Meisel, a retired IBM executive who served in the Navy during World War II, turned to his blog, Ole Guy Ramblins, when he heard the news. His anger intensified when he realized that under local laws, people over the age of 62 need to be given a year to relocate, not just the four months residents were told they had to leave. For now, he’s not planning on going anywhere, but he’s watching, sadly, as others in the tight-knit community scramble to find new places to live. The anguish of seeing his widowed friends, alone in their rooms ruminating about their futures at such an advanced age, in particular is immense.
Many of the residents are over 90, some are over 100, and have lived in the 14-story tower for years.
“There are just some folks that can’t live with uncertainty,” he writes. “In addition, there are others that have not been here long enough to build up those personal attachments — that I have called “camaraderie” in other blogs. This latter issue — the feelin’ of family with exceedingly close relationships — particularly amongst the very, very, very old women — is an extremely serious matter to consider….like a homesick child away from family — these older women can go into a depressive state that could never be reversed. There could be severe health consequences — and the ‘ole guy’ doesn’t need a psychiatrist or psychologist for verification. It’s just a horrible thing to do to a 98- or 104-year old.”
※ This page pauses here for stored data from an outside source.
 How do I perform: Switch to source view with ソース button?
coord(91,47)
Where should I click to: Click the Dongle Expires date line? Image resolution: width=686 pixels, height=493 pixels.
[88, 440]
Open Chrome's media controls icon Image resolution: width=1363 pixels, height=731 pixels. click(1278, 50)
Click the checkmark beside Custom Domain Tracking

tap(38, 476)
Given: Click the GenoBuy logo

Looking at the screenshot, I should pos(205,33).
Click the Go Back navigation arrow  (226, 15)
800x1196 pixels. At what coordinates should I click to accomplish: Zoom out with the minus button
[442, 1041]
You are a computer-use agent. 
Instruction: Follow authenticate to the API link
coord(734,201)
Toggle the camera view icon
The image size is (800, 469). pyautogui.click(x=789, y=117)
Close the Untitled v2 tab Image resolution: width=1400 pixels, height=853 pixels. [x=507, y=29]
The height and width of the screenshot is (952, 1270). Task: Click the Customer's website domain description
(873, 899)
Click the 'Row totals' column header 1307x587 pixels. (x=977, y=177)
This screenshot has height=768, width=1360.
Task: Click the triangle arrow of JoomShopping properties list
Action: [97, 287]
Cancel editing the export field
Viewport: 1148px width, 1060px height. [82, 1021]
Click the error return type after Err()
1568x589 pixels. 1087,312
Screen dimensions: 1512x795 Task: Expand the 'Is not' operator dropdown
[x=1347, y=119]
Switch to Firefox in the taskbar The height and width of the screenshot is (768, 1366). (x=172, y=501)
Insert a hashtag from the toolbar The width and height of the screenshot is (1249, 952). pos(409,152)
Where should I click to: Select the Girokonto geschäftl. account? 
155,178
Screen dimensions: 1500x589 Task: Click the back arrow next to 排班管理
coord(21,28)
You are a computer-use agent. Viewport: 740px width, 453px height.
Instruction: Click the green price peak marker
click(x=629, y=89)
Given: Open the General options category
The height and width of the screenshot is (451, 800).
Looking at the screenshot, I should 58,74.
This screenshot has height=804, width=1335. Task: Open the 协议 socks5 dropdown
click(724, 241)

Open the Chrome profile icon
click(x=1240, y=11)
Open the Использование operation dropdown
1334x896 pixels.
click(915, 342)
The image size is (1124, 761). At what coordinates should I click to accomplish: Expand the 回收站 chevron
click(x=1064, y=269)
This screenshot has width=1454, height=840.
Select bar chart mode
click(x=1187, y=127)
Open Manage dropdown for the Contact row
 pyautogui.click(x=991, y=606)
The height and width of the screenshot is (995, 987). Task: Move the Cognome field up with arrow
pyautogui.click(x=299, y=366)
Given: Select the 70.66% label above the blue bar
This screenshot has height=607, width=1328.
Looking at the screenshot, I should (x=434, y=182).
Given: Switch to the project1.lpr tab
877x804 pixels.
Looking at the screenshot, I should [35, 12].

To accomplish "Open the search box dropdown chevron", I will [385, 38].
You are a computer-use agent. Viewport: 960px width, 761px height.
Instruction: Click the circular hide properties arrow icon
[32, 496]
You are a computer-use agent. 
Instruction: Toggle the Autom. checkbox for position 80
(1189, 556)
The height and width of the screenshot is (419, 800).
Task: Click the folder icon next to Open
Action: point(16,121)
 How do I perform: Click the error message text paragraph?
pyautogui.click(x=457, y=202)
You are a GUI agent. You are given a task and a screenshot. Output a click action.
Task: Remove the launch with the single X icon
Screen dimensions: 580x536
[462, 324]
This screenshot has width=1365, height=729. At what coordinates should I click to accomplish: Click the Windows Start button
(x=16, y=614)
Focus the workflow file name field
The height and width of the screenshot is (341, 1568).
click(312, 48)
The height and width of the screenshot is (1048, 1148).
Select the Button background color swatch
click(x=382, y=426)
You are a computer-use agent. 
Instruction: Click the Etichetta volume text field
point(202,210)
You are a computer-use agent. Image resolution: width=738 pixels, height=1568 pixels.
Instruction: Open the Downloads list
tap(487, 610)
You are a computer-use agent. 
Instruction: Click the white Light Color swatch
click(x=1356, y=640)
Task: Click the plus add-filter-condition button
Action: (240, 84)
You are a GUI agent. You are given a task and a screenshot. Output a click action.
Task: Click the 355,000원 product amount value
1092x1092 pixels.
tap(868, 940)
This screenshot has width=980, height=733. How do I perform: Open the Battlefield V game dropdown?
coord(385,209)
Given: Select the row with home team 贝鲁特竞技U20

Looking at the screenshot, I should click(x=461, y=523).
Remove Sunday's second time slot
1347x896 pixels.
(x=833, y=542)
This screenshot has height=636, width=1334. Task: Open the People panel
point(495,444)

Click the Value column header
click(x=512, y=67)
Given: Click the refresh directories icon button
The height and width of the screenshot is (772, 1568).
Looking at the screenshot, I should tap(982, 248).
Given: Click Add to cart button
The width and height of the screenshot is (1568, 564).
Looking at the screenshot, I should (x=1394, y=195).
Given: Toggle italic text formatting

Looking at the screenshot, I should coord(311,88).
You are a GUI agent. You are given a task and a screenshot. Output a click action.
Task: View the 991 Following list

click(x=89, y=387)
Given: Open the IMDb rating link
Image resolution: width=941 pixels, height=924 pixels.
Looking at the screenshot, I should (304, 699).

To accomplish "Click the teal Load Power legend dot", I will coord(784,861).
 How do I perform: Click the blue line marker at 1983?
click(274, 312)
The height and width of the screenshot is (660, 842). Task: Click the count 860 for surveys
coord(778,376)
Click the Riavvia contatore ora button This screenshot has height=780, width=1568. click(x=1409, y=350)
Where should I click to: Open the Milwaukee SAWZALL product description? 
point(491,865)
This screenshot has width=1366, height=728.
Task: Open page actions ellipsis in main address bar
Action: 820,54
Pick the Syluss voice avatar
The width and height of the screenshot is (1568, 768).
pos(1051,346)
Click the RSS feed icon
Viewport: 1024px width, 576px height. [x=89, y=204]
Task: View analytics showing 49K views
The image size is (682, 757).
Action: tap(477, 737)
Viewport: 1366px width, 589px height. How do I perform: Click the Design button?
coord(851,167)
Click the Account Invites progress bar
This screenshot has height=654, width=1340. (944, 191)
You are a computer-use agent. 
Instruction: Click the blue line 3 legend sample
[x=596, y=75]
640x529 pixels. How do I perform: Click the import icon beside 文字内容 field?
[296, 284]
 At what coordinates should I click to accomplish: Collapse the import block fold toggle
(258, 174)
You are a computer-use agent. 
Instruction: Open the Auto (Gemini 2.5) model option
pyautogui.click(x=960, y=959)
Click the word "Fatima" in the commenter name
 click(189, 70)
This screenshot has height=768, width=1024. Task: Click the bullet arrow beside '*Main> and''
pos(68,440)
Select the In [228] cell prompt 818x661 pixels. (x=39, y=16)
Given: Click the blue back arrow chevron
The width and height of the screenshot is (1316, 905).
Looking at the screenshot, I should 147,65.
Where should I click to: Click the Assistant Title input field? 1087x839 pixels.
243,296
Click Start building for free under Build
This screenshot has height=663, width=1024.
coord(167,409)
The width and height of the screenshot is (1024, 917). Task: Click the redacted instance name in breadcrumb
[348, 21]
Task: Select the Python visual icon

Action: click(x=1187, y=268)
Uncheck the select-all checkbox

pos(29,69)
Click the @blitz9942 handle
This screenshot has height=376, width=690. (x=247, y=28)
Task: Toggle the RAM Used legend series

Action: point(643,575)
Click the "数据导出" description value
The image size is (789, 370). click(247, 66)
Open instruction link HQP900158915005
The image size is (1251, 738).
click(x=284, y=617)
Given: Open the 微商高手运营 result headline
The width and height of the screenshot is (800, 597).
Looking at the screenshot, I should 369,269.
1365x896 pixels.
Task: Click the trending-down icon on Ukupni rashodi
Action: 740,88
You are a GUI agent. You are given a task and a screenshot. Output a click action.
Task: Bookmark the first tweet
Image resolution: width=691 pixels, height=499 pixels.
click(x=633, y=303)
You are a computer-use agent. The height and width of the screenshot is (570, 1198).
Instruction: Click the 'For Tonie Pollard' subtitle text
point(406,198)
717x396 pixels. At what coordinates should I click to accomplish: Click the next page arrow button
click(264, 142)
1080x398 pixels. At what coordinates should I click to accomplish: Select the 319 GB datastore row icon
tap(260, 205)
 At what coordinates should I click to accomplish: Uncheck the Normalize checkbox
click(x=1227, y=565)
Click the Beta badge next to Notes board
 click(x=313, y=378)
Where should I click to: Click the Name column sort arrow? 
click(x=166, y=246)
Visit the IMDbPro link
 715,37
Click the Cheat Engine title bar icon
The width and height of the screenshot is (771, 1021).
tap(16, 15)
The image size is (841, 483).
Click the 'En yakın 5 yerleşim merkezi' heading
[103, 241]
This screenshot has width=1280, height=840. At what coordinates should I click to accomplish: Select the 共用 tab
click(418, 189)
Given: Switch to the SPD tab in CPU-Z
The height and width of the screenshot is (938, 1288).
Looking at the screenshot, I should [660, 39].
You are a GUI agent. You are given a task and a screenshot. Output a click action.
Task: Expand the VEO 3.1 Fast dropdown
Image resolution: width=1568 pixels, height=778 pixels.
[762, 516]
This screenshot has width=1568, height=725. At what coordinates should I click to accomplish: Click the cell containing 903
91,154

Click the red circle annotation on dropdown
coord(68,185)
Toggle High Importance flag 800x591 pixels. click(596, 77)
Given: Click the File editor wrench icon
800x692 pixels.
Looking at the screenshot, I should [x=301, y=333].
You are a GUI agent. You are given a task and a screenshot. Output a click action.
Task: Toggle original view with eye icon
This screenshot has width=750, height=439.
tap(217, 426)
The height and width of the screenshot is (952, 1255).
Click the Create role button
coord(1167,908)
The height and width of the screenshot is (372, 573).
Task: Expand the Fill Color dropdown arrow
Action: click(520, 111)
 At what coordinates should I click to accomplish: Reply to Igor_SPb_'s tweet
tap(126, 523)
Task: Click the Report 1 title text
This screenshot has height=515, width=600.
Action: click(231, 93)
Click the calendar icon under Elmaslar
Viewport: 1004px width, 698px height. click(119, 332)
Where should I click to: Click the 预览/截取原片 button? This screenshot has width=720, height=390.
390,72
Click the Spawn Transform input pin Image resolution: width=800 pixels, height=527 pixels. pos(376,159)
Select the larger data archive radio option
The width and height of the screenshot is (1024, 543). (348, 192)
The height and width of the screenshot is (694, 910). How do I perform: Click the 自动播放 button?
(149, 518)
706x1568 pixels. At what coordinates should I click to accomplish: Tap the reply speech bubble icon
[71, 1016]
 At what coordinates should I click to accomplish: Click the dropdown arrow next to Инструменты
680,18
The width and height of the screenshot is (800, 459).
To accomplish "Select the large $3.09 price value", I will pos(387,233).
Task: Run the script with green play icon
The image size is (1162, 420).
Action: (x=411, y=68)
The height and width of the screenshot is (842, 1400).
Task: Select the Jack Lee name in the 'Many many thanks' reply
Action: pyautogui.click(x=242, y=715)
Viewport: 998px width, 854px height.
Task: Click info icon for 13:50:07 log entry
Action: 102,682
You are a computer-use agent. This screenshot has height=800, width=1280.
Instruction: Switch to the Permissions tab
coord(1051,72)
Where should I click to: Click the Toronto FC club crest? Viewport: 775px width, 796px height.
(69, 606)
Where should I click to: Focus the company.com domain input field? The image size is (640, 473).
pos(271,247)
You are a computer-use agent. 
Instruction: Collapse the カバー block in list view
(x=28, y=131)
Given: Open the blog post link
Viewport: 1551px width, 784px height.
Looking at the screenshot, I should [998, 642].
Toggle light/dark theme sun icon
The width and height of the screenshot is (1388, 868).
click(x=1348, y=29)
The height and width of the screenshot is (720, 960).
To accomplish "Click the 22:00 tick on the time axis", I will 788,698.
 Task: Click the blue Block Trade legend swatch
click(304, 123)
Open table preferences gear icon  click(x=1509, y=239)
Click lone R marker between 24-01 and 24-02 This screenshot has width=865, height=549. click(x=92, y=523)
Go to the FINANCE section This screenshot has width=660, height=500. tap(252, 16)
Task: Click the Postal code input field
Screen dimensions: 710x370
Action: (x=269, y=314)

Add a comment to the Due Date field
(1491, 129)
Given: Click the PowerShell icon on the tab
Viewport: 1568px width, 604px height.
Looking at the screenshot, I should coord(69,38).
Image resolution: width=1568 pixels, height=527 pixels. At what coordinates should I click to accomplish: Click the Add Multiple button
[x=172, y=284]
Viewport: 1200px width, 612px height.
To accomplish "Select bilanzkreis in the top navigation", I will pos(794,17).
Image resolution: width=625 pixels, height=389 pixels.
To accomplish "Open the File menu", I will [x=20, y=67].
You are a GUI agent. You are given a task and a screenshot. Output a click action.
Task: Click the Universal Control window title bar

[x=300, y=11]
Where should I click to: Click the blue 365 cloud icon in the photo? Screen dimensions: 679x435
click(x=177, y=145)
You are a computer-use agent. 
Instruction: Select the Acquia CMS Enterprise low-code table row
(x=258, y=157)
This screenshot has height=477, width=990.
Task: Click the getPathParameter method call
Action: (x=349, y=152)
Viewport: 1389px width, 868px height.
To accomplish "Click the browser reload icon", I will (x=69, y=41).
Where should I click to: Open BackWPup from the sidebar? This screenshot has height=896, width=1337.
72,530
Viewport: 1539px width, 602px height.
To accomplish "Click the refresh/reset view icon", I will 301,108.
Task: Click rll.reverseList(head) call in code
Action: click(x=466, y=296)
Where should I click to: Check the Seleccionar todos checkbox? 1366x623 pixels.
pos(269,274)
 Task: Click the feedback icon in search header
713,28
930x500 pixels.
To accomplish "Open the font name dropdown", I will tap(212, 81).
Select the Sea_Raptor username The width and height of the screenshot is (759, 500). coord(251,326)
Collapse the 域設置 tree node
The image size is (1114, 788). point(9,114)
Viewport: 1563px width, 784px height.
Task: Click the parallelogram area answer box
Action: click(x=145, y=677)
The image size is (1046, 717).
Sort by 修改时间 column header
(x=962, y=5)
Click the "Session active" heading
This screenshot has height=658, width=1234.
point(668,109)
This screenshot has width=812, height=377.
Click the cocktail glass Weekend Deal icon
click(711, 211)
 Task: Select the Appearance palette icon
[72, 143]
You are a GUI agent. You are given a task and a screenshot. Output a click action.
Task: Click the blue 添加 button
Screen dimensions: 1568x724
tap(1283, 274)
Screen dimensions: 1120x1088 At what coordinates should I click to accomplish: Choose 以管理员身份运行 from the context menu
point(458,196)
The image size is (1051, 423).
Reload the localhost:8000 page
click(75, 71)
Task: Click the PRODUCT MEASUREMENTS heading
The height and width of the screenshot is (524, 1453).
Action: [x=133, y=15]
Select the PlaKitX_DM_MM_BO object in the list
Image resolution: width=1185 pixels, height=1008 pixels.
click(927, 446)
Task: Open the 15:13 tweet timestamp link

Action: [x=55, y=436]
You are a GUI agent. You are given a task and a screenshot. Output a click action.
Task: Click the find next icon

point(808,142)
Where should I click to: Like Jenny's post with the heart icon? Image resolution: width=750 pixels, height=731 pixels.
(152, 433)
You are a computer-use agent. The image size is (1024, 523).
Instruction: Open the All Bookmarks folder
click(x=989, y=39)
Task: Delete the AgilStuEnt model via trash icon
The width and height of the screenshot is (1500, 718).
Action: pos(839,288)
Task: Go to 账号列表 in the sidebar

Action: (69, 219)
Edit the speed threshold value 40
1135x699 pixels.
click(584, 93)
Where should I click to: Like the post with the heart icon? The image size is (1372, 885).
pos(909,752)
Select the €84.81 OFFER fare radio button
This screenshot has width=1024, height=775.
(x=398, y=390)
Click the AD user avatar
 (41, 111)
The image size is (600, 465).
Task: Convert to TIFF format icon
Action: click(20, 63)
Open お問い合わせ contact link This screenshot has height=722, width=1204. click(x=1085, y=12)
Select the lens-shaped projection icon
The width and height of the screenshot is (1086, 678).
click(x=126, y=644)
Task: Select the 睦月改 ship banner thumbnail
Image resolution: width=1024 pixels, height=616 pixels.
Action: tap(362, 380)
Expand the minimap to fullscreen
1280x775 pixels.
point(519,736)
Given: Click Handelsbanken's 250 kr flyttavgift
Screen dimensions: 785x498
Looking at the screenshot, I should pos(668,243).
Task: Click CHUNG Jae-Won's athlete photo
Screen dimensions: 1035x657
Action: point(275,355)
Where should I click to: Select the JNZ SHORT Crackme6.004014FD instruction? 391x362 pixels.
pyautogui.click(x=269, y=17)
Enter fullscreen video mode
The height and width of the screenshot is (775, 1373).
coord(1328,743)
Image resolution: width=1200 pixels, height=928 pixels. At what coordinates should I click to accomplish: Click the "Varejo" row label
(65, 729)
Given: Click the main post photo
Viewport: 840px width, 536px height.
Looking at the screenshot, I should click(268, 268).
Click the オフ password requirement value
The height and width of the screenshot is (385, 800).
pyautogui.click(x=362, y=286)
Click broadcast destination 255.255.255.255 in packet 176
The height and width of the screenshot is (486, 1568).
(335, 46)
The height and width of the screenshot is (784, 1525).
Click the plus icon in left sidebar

Meisel and his wife moved to the building fairly recently, after spending the first 24 years of their retirement in Mexico. Needing more help three years ago, their family found this centrally located building, a converted UCLA dorm, for the couple. It’s a short walk to shopping, movies, and most importantly for an elderly population, doctors.
The displacement at the building is not dissimilar from a wave of others around Los Angeles. A new owner, by law, can evict tenants if they plan to renovate and change the nature of the building. In this case, Watermark Retirement has said they want to convert the facility into a higher-end one focused on memory care and assisted living. (Right now, it’s simply a building for seniors, not one in which care is given.)
I talked to Mr. Meisel by telephone as a technician helped repair his lifeline to the outside world, his computer.